Retiree Incentive Plan Could Reduce OC Government Size

OCEAN CITY — As the second veteran member of town government announced their retirement this week, it appears more changes to the face of local hierarchy are sure to be on the horizon in the next few months.

Town Finance Administrator Martha Lucey has been granted the task of sitting down with each of the 84 town employees who qualify for the town’s recently announced retirement incentive plan, and although she is unsure of who in fact will take the plan (as general employees have until March 31 to decide, public safety employees by June 30), she says that her job is to outline the pros and cons of each person’s “very different retirement options.”

“It’s different for everyone so far, and I still have a long way to go to sit down with everyone individually,” said Lucey. “What I have been a bit surprised about is that some people who are past the usual retirement age haven’t necessarily considered retirement yet, while others were already planning to retire when this plan was presented; so each case has been very different.”

When City Manager Dennis Dare laid out the retirement incentive plan a month ago, in which town employees could elect to retire and receive their full pension benefits immediately in hopes of reducing the town’s payroll costs and “right-sizing” the workforce, he proclaimed that the projected savings from this plan could be more than a million dollars the first year, and double that in future years.

While it is assumed that not all of the 84 candidates who have earned their pensions will be in a position to sign up for and take the town’s incentive plan for retirement, the town still feels the restructuring of government is crucial and is pleased with being able to offer this plan to its employees who have provided a careers’ worth of service.

“This is an offer to recognize and reward our employees for their service,” said Lucey. “We would rather reward someone who’s been working for the town for 35 years by offering this than cutting positions or laying off the most recently hired person. If we did that, we would be having bigger issues in a few years when these people would choose to retire anyway, so I think this is the best and most efficient way to decrease our workforce while having the least amount of impact.”

City Clerk Carol Jacobs and Human Resources Director Roger Weseman have elected to take the retirement incentive plan, and ironically, they would usually be the two people who would handle the task that Lucey is in the process of doing.

“Carol and Roger would be the ones that would usually do this, but obviously, they couldn’t run the program because they were eligible for it,” said Lucey.

Lucey said she is trying to handle all the candidates’ retirement concerns and questions on a case-by-case basis, as she notes that the traditional template for retirement in this country has changed drastically.

“The way people used to plan for retirement really doesn’t exist today, as many people have their plans changed with second and third marriages, or perhaps raising a grandchild, or supporting their aging parents,” said Lucey. “There will be people, especially in this economy, who won’t be able to retire right now. The American family is a bit different than perhaps what people think it is as demographics have changed drastically, and there is now no real clichés or patterns about any of this.”

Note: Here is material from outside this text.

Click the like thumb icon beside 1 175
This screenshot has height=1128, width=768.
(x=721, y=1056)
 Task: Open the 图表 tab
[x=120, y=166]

Mayor Rick Meehan notes that Dare’s plan was a good recommendation.

“I think it’s a good thing to be able to offer our employees to take advantage of the pensions they’ve earned through years of service rather than reducing the workforce in other ways,” said Meehan. “In the case of [City Clerk] Carol Jacobs, she is being replaced internally by Kathy Mathias, who is extremely knowledgeable and will step in seamlessly to that position. Our government is going to change a little bit, but it is still going to run well for our citizens and visitors, so I think it’s an exciting time, despite the challenges.”

Some of those challenges that could be coming up the pike either in the short term, or further on up the proverbial road, is efficiency, as Lucey conceded that it’s only natural to conclude that less people doing a job, will not be able to do the work as quickly or as well as what was done before.

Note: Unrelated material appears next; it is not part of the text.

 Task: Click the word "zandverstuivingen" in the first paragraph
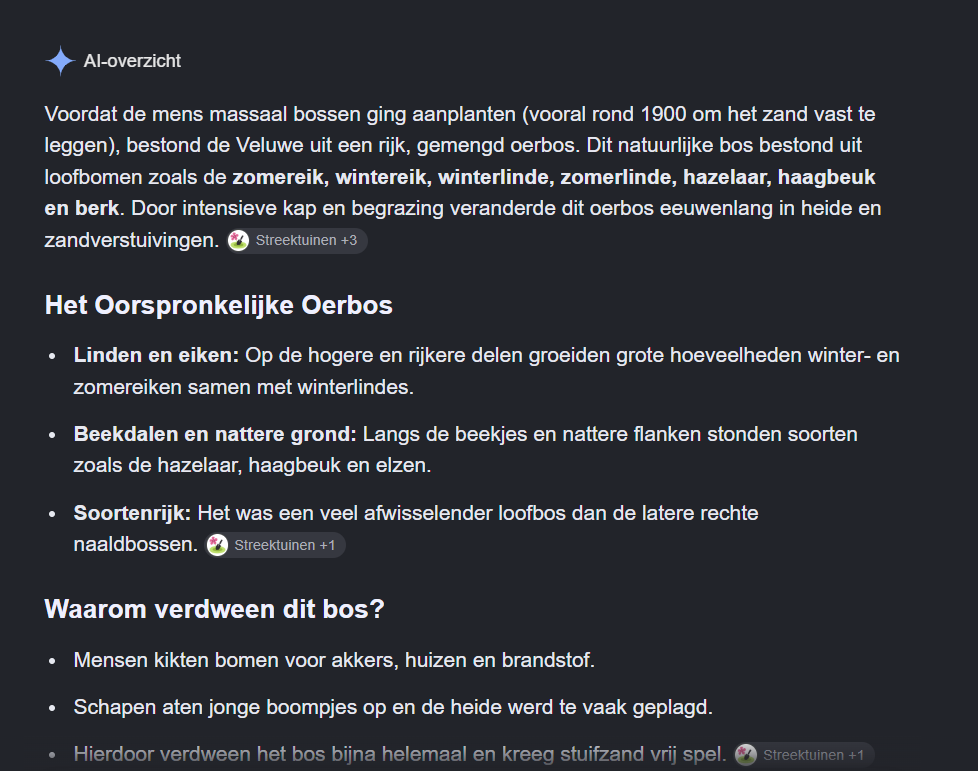coord(130,240)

“When you add it all up, it might be cheaper, but it might not always be better in all cases,” said Lucey. “We are going to change how we work in government, and in restructuring and right-sizing, some of our services may slow a bit. We will be okay though, but it’s obvious that if you have less people, less things get done.”

Lucey points to advances in technology to tighten the potential gap created by a lesser town workforce, and noted that in this scenario, the way that the town is going to see substantial savings is by eliminating jobs after the posts have been vacated.

“You only save money when you eliminate jobs, so in the case of Kathy Mathias moving over to city clerk, her position has been eliminated so we see a savings there,” said Lucey. “Luckily, we have a lot more opportunities for seasonal work in this community than in other communities, but all of this is a reality of cost savings.”